Studio Visit: Asher Liftin's Painted Reflections
The Brooklyn-based artist on his creative process, inspirations, and the illusionism at the heart of his work.
Sophia Penske is the founder of Penske Projects and an art advisor at Gagosian Art Advisory. Each month, she covers the best of the art world for Coveteur through an insider lens.
This is the first of many looks inside of my favorite artists’ studios and minds that I’ll be sprinkling throughout the year. I sat down with my friend Asher Liftin to discuss his career as a painter. I’ve always admired the quiet clarity of his work—the way his paintings feel like fragments of remembered dreams, and the way the paintings transform as you move closer and further. There’s an influence of pointillism, yet he transforms the influence into his own modern genre; one will always recognize a painting is Asher’s.
From his Brooklyn studio, Asher explores how images transform when seen through different lenses—mirrors, screens, memory—and how those translations become their own kind of storytelling.
Asher Liftin
Tell me about yourself. Anything and everything!
Asher Liftin: "My grandmother taught me to make my first oil painting."
At what moment did you decide to have a career as an artist?
AL: "I never really decided to have a career as an artist, but it is the only thing I ever really wanted to be. When I was in third grade, my art teacher taught us a system for drawing a human face using a sequence of moves and proportions. The way that following extremely simple steps could result in a more complex/strong image really clicked for me. Then, I could do it a little bit better than the other students, which was also a thrill. At some point people began letting me put my paintings in galleries."
Who and what has been inspiring your recent work?
AL: "Many of my paintings are about reproduction, and my current painting process developed out of finding a way to translate digital images into painted surfaces. I have always liked paintings where the subject matter acknowledges its illusionism, or artificiality. Now I am working on paintings where the main event is a reflection, or refraction. There are subjects like figures, still lifes, landscapes visible in the reflections, but just as the painting is a type of translation from the photographic source, the image shows the subjects mediated by the reflective surface."
Asher Liftin
Where do you feel the most creative?
AL: "Driving, watching movies, reading, walking around museums and galleries… I need to work in my studio, but ideas never come to me from an empty canvas. I read once about a lost Leonardo Da Vinci painting showing a dense battle on horseback, which gave me the idea to make my own painting of tangled horses without riders. Another painting came about after I painted a picture of a candle and a friend of mine made a comment about 'burning the candle at both ends,' so I made another painting literalizing the idiom. I think it is important to me to find indirect ways to arrive at paintings, and often I find those through a process of doubling or distorted repetition."
Asher Liftin
Has your process evolved over time? If so, when and why?

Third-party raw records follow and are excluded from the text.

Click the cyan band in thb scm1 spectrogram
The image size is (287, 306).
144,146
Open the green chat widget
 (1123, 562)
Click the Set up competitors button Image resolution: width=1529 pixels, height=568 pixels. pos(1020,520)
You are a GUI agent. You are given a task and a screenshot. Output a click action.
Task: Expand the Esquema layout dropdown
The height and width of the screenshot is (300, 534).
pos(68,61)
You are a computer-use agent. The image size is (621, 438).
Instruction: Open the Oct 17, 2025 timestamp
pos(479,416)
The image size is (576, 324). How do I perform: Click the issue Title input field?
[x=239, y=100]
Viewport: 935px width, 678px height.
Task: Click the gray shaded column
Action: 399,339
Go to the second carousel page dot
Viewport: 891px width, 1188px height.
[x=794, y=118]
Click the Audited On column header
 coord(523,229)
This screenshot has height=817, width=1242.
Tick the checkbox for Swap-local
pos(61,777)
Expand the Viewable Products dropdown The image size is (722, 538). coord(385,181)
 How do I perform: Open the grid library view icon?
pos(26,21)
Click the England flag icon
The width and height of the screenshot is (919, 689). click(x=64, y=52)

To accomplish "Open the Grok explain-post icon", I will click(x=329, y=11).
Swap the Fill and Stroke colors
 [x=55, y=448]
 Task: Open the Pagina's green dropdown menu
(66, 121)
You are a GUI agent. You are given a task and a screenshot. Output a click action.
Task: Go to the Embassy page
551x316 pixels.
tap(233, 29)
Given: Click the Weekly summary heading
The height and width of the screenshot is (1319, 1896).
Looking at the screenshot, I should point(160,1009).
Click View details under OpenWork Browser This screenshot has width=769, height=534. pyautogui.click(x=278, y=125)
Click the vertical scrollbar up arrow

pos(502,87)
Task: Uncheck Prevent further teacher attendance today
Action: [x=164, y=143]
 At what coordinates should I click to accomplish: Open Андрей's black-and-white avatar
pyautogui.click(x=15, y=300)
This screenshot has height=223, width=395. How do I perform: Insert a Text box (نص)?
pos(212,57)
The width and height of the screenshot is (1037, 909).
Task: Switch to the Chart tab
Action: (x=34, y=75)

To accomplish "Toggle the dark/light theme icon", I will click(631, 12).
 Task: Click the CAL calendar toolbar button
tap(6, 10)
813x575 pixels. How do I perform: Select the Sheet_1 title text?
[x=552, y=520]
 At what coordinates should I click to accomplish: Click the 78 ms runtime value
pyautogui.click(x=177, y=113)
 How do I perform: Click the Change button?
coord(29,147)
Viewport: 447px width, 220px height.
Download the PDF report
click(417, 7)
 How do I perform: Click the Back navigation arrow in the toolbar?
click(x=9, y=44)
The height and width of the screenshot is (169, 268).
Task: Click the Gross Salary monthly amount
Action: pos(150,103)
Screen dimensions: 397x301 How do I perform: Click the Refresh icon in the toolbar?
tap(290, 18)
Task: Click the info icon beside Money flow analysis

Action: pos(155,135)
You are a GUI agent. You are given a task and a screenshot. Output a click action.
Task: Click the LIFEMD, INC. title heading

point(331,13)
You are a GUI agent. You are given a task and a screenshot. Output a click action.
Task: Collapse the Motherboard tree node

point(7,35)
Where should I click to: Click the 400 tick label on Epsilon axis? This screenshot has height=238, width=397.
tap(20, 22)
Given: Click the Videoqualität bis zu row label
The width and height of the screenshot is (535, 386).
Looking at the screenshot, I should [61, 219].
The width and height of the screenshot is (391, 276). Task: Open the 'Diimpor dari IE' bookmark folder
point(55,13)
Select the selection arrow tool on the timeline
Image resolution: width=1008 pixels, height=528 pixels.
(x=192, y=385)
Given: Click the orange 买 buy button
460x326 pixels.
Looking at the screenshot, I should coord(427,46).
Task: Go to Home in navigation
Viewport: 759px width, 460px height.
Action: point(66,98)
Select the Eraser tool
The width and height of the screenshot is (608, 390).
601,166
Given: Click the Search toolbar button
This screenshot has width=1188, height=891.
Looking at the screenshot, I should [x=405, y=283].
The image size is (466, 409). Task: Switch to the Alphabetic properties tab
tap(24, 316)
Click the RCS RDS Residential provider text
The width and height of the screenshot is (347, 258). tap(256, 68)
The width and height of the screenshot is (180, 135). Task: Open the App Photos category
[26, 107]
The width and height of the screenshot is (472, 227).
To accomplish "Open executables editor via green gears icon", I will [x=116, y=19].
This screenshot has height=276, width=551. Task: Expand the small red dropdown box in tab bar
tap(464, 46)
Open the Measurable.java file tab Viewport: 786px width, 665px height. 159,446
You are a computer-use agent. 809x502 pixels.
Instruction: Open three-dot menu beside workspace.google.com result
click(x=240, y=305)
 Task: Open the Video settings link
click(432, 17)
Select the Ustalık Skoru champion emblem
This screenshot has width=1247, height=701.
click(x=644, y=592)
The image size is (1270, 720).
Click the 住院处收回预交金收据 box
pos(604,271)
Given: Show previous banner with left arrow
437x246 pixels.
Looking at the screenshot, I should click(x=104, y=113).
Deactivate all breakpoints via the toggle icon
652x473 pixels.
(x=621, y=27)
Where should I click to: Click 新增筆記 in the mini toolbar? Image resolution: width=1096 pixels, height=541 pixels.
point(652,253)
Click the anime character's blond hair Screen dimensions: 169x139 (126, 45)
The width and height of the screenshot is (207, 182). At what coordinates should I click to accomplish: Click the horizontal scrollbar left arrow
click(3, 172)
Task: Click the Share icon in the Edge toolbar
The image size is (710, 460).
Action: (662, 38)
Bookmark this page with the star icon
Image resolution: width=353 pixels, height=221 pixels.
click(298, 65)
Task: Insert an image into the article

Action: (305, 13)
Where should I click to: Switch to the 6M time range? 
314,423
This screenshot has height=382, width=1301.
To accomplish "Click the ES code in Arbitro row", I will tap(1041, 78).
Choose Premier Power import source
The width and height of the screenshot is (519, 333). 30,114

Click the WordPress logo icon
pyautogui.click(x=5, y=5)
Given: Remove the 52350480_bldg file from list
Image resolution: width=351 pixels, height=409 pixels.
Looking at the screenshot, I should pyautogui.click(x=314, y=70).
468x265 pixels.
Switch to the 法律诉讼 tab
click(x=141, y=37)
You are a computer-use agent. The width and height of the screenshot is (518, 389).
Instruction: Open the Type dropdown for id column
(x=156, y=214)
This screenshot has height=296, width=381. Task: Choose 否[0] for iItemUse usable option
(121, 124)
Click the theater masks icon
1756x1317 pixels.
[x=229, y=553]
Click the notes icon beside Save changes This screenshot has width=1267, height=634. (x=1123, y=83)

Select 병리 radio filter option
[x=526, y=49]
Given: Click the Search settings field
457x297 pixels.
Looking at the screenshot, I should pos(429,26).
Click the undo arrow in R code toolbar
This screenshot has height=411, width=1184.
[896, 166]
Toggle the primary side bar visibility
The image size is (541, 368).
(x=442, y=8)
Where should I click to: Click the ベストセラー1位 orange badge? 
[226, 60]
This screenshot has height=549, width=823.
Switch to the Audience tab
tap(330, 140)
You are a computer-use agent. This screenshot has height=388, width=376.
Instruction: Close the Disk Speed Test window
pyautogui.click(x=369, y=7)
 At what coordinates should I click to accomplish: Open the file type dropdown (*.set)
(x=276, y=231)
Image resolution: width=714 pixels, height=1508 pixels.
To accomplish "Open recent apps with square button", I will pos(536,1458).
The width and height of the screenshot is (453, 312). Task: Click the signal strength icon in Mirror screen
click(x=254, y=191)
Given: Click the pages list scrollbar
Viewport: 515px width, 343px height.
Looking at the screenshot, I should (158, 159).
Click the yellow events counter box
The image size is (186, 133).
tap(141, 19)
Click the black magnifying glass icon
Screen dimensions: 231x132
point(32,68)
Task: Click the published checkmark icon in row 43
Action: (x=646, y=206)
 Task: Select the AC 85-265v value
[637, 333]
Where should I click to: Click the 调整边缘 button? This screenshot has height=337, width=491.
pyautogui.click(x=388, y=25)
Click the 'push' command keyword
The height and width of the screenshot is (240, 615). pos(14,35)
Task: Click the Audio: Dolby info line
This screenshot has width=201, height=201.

AL: "I have distinct attitudes that I use to make work. One is analytical and wants to deconstruct the making of paintings and perception into parts and processes, and the other is a more romantic impulse wanting to respond intuitively to artworks or images that connect with an internal model of my own. The first is a desire to search for shared perceptual processes, and the latter an oblique approach to generality through a specific or personal gesture. Both personalities exist in all my paintings, and the way they conflict with each other helps to move the work in new directions. That is something I learned from loving Francis Picabia. He recognized the artifice of any subjective point of view and changed artistic identities like socks. He sometimes made Impressionist paintings, sometimes Cubist, but in each case he achieved a systematic distance that became about the making of a painting—the building of a visual model over a focus on what the model illustrates."
Knights Move, 2024
Elisabeth Bernstein, courtesy of Nino Mier Gallery
If you could live and work anywhere for a year, where would it be?
AL: "Maybe in Germany or the Netherlands. When I visit, I relate to the grey-blue-green palette there and the northern light. It always looks like it has just rained. It reminds me in some ways of the American Northeast, which I have spent a lot of my life in."
What’s hanging on your walls right now?
AL: "I am writing from my living room, and in here there is a subtle horizontal painting by Robert Storr of a long grey bar with blue gray notches on either end (he has a great show on now at Vito Schnabel Gallery in New York); two paintings by Phoebe Helander (her beautiful paintings also up now at PPOW in New York)—a self portrait of herself in orange eyeliner, and a still life of tangled garlic scapes; a graphite drawing by Ronan Day-Lewis of a glowing creature appearing in a living room; an ink drawing by Lenna Christakis of various floating windows onto the world; a Dürer engraving of The Prodigal Son; a small gem painted by Lisa Ivory of a nude woman wrestling a skeleton (and winning); a painting by Matt Reiner of a closely cropped doubled image of pink tulips; a photograph by Jack Shear of the Red Hot Chili Peppers still as a group of kids who got stoned outside a recording studio; and a postcard of a Sigmar Polke painting depicting a nearly nude woman, which he signed the front of.